■ **Directions**
Return the lines beginning at the one that contains "You are a GUI" and running to the end of the records, exactly and with nothing else. Omit pictures.
[Task material — start]
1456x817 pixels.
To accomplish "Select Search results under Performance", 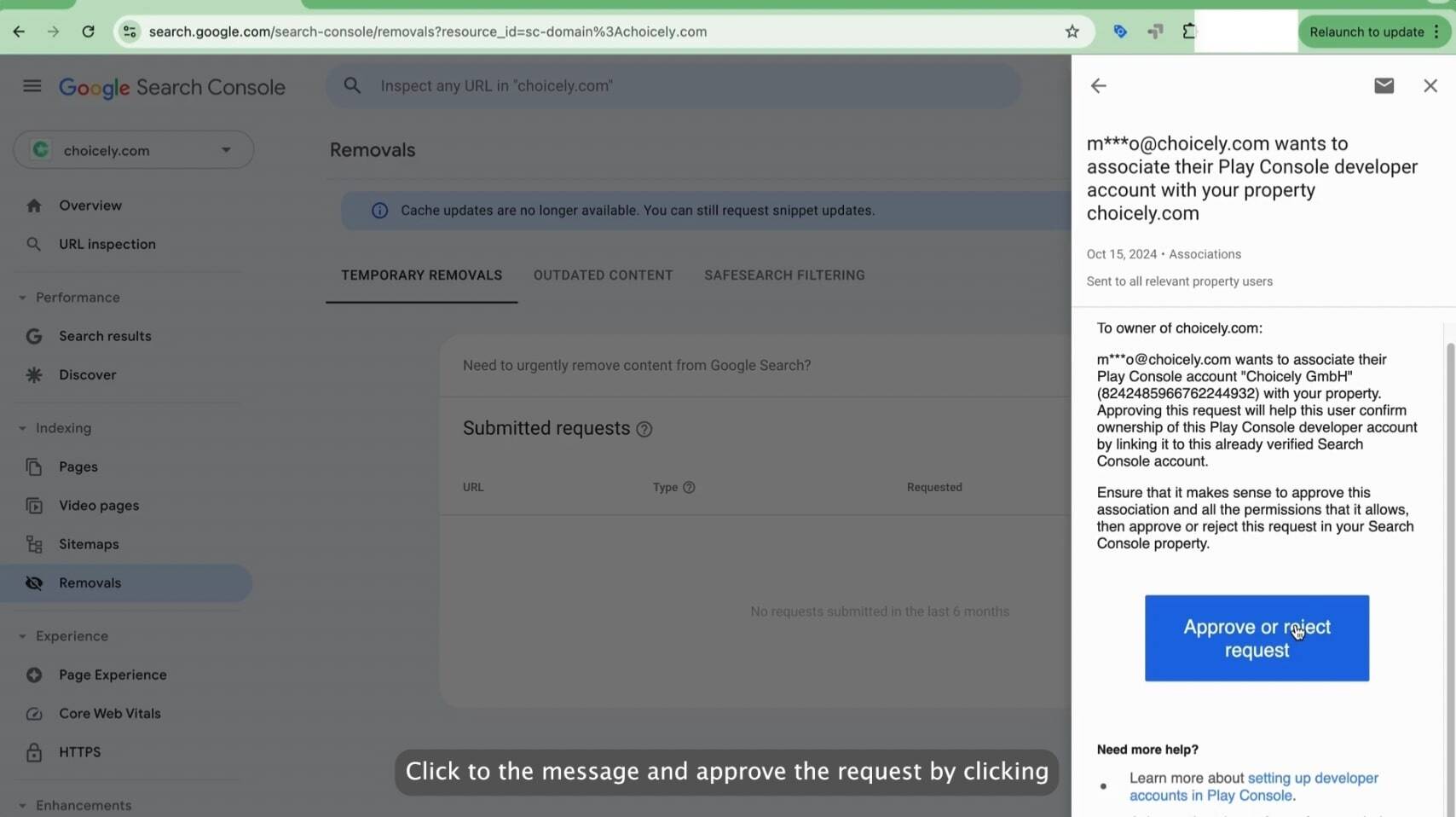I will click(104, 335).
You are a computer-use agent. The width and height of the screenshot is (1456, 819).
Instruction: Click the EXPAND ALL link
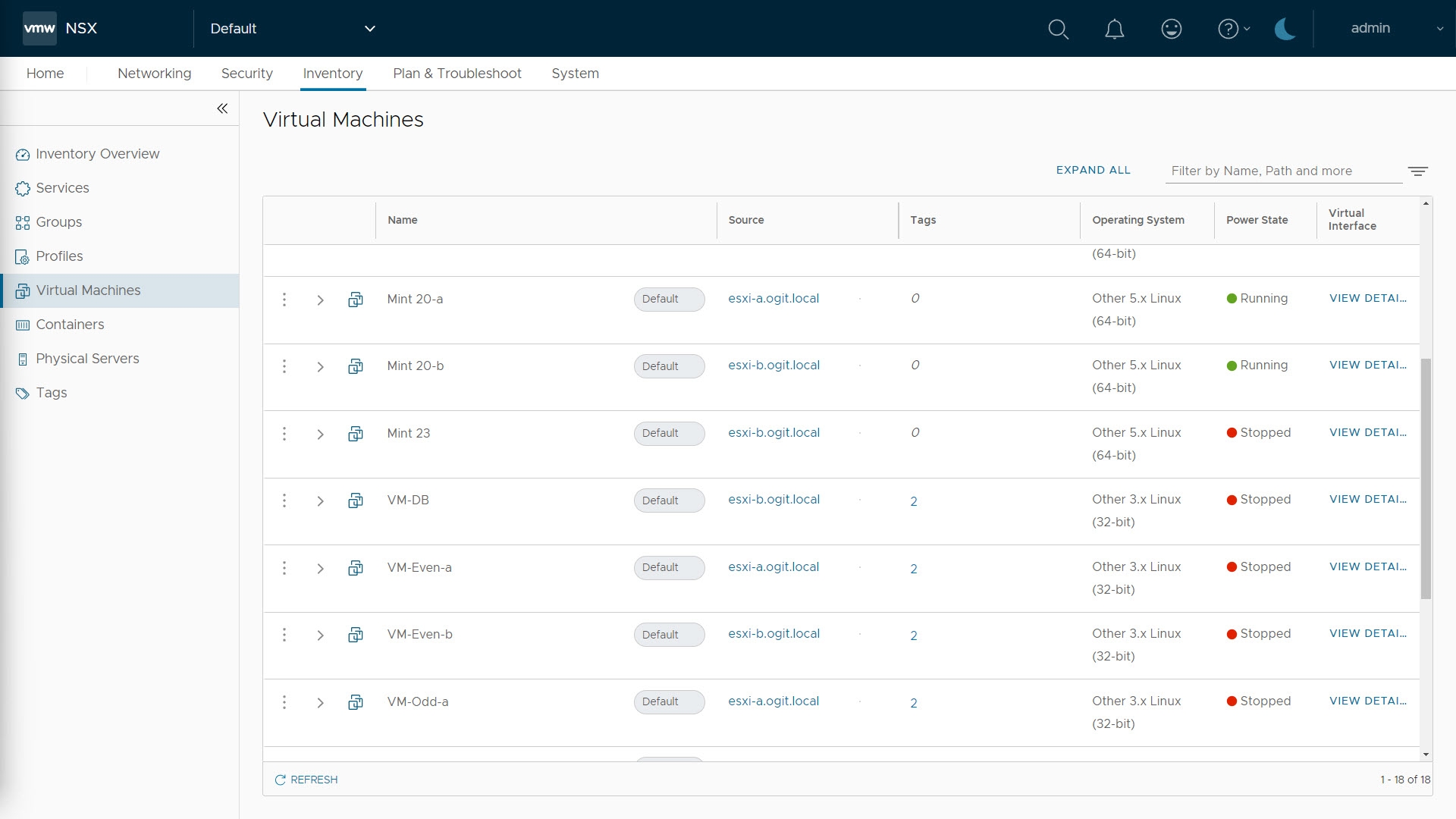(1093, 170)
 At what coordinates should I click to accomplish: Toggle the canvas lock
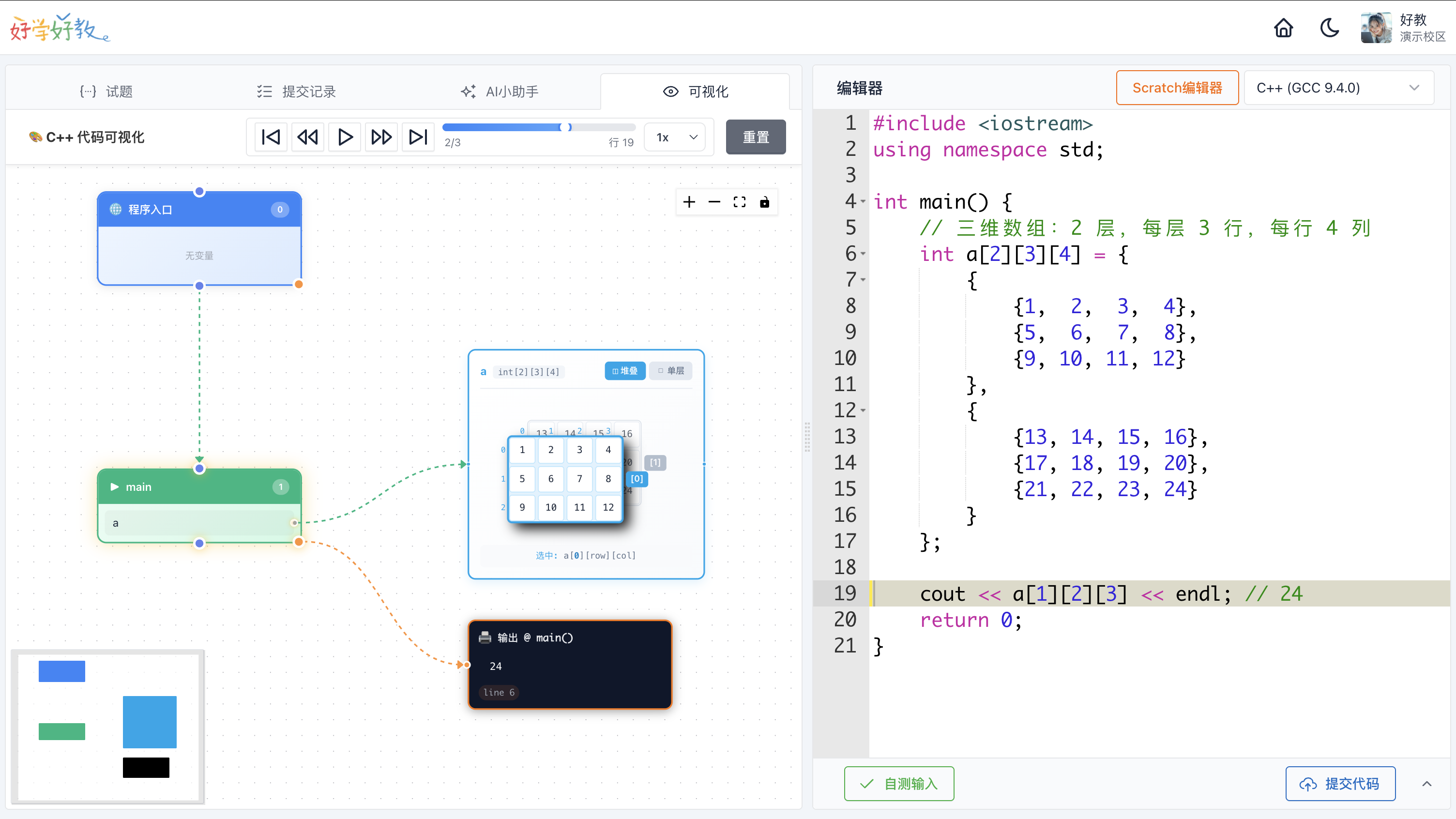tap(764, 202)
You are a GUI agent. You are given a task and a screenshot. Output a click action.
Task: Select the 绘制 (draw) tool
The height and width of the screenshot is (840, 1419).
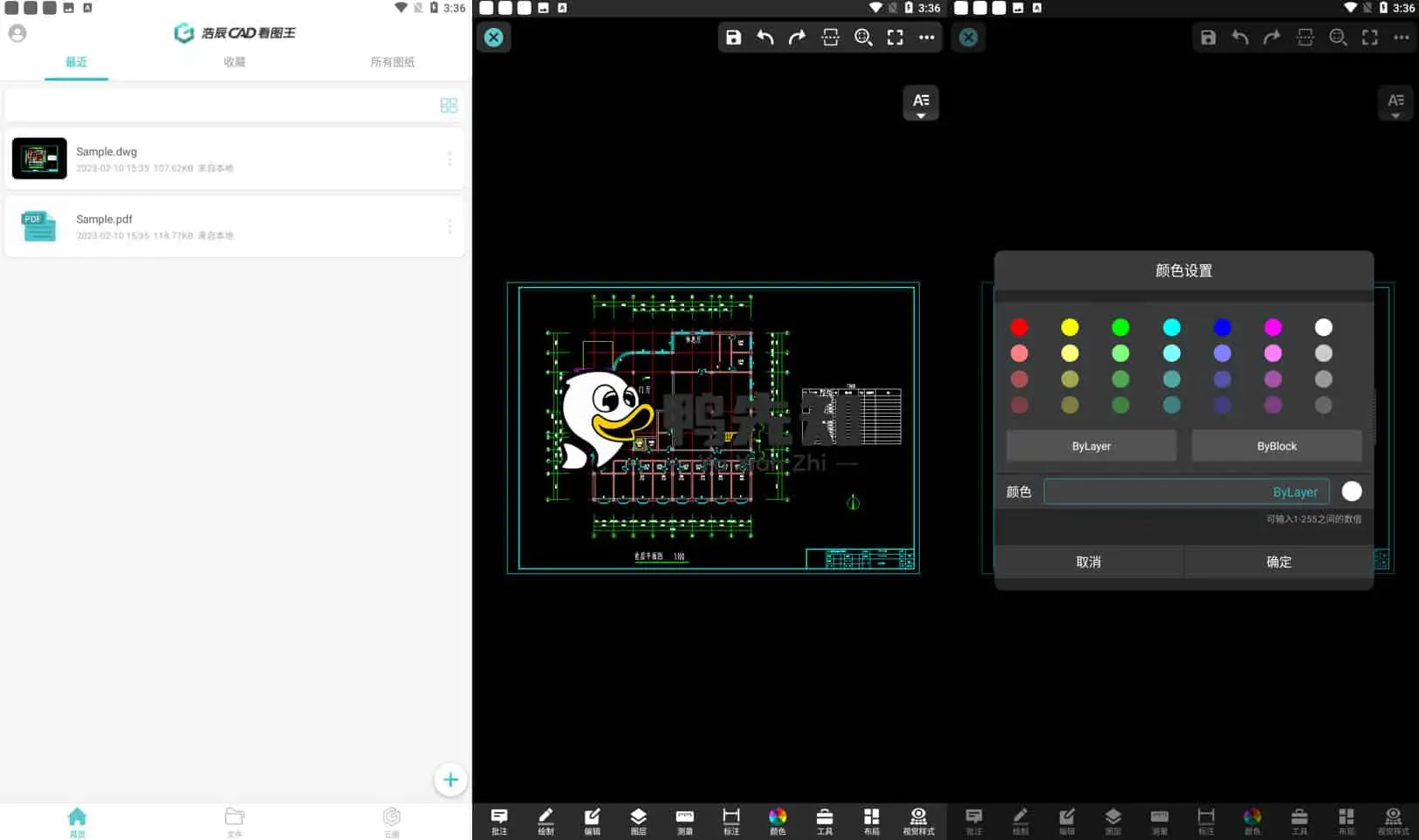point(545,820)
[Task material — finish]
■ **Task response**
You are a GUI agent. You are given a task and a screenshot. Output a click action.
Task: Select the 绘制 (draw) tool
The height and width of the screenshot is (840, 1419).
point(545,820)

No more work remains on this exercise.